Multiple Choice¶

The Task¶

The Multiple Choice task requires the model to decide on a set of options, given a question with optional context.

Similar to the text classification task, the model is fine-tuned on multi-class classification to provide probabilities across all possible answers. This is useful if the data you’d like the model to predict on requires selecting from a set of answers based on context or questions, where the answers can be variable.
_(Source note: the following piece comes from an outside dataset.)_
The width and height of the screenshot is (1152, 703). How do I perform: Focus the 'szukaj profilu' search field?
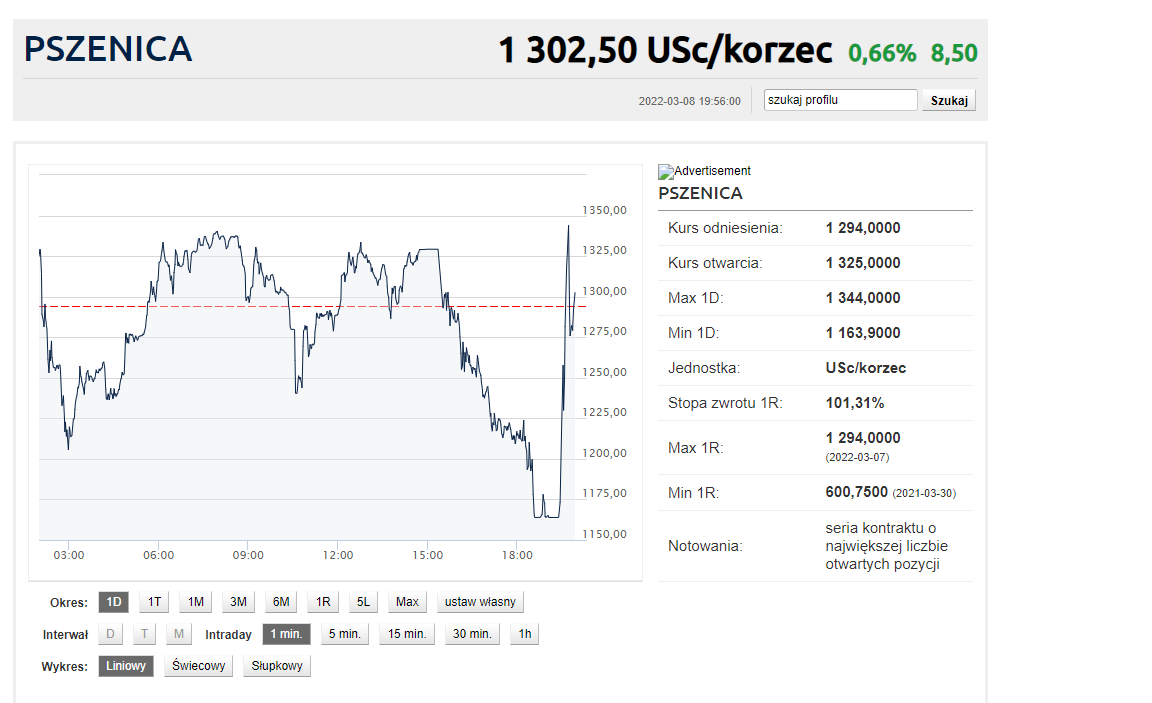coord(840,100)
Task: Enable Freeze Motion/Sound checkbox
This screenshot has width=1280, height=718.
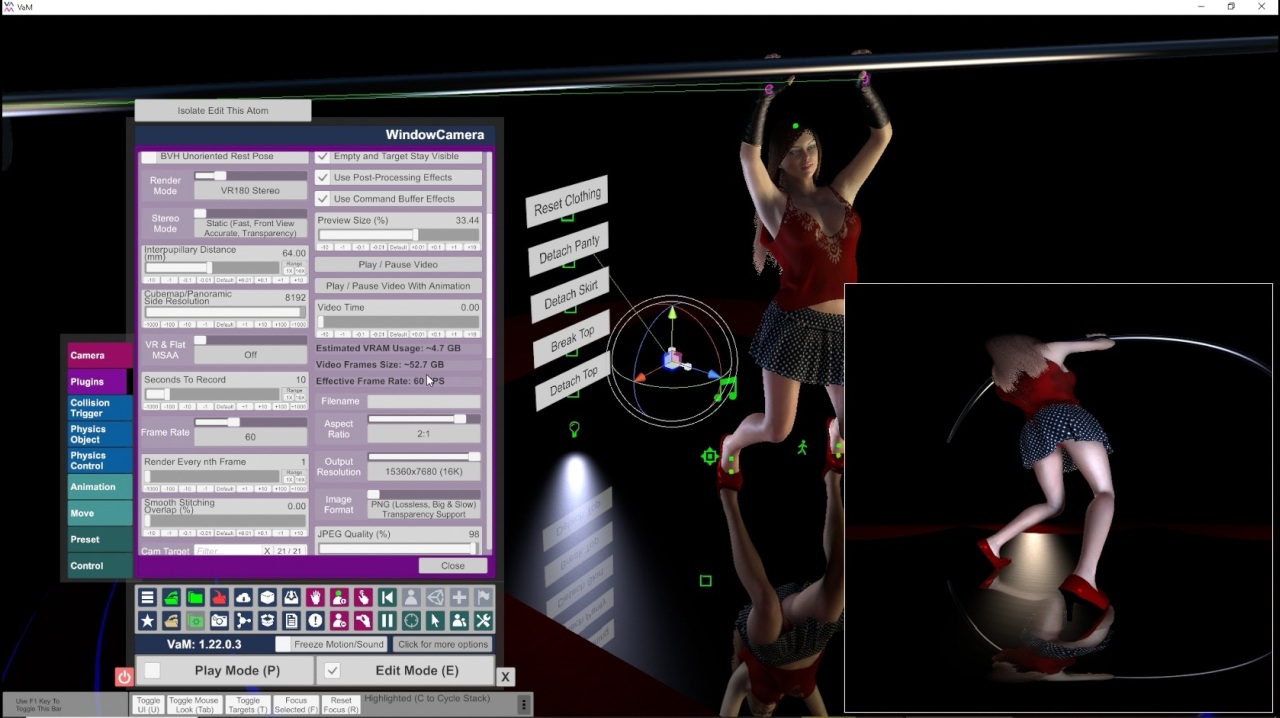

In contrast, use the text classification task if the answers remain static and are not needed to be included during training.

Datasets¶

Currently supports the RACE and SWAG datasets, or custom input files.

Question: What color is the sky?
Answers:
    A: Blue
    B: Green
    C: Red

Model answer: A

Training¶

import pytorch_lightning as pl
from transformers import AutoTokenizer

from lightning_transformers.task.nlp.multiple_choice import (
    MultipleChoiceTransformer,
    SwagMultipleChoiceDataModule,
)

tokenizer = AutoTokenizer.from_pretrained(pretrained_model_name_or_path="bert-base-uncased")
model = MultipleChoiceTransformer(pretrained_model_name_or_path="bert-base-uncased")
dm = SwagMultipleChoiceDataModule(
    batch_size=1,
    dataset_config_name="regular",
    padding=False,
    tokenizer=tokenizer,
)
trainer = pl.Trainer(accelerator="auto", devices="auto", max_epochs=1)

trainer.fit(model, dm)

We report Cross Entropy Loss, Precision, Recall and Accuracy for validation.

Multiple Choice Using Your Own Files¶

To use custom text files, the files should contain the data you want to train and validate on and be in CSV or JSON format as described below.

The format varies from dataset to dataset as input columns may differ, as well as pre-processing. To make our life easier, we use the RACE dataset format and override the files that are loaded.

Below we have defined a json file to use as our input data.

{
    "article": "The man walked into the red house but couldn't see where the light was.",
    "question": "What colour is the house?",
    "options": ["White", "Red", "Blue"]
    "answer": "Red"
}

We override the dataset files, allowing us to still use the data transforms defined with the RACE dataset.

from lightning_transformers.task.nlp.multiple_choice import (
    RaceMultipleChoiceDataModule,
)

dm = RaceMultipleChoiceDataModule(
    batch_size=1,
    dataset_config_name="all",
    padding=False,
    train_file="path/train.json",
    validation_file="/path/valid.json"
    tokenizer=tokenizer,
)

Multiple Choice Inference¶

Currently there is no HF pipeline available for this model. Feel free to make an issue or PR if you require this functionality.